CONSIGNES DE L'EXERCICE: Extrayez et recopiez à l'identique les lignes des données, depuis celle qui contient « Screen dimensions: 1372x887 » jusqu'à la dernière ligne des données, ces deux lignes comprises. Omettez les images dans votre réponse.

DONNÉES DE L'EXERCICE:
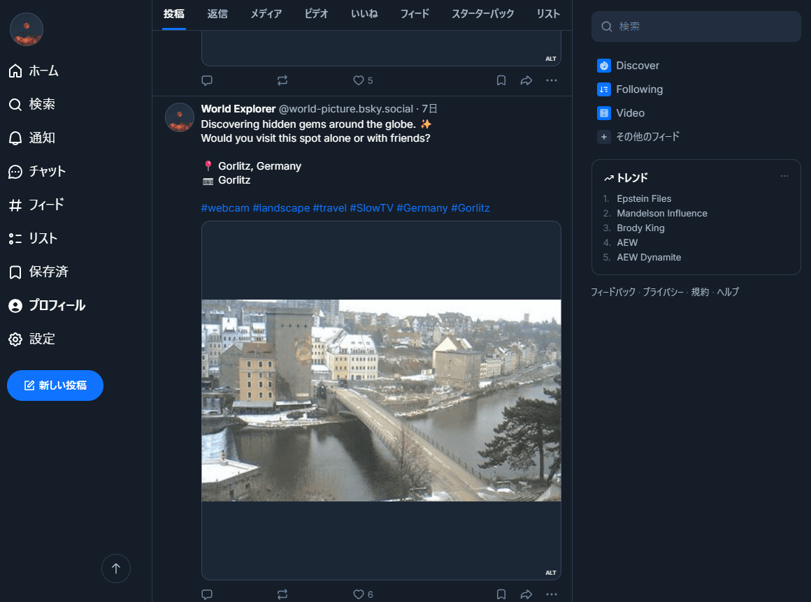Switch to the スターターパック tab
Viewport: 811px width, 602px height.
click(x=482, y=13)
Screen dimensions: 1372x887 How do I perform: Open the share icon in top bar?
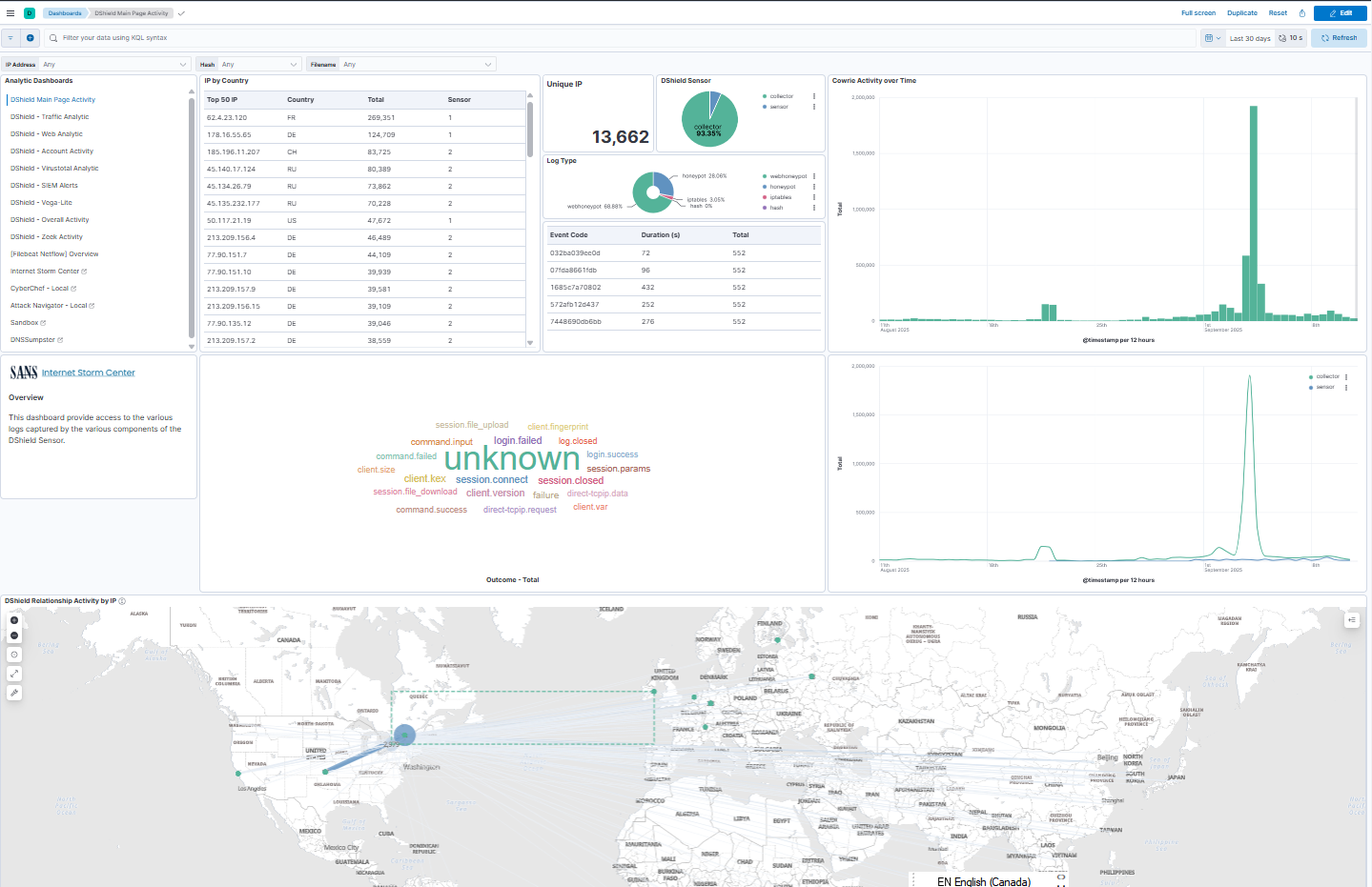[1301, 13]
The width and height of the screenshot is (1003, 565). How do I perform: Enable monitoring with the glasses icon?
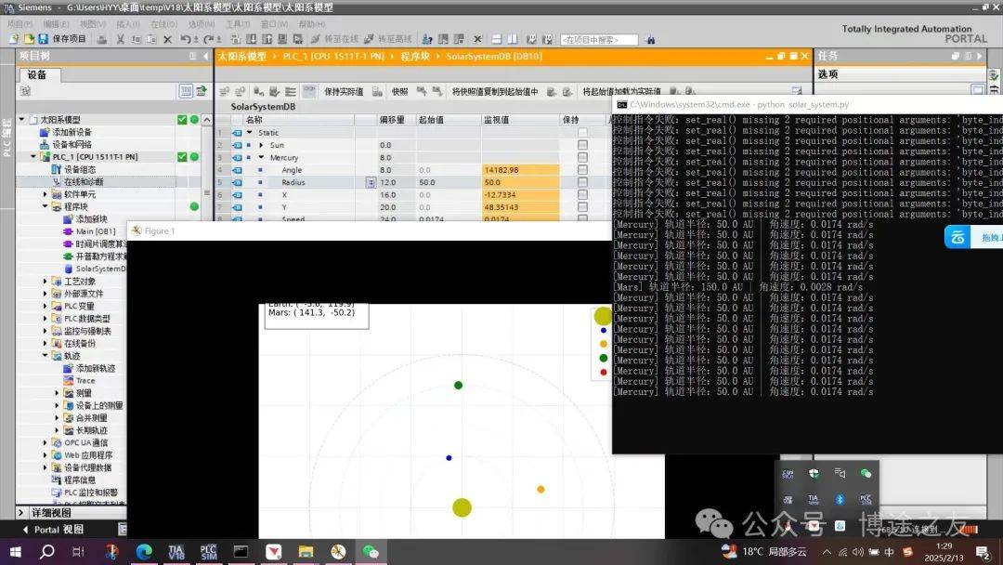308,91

RÉPONSE ATTENDUE:
Screen dimensions: 1372x887 How do I perform: Open the share icon in top bar?
[1301, 13]
The width and height of the screenshot is (1003, 565). How do I perform: Enable monitoring with the glasses icon?
308,91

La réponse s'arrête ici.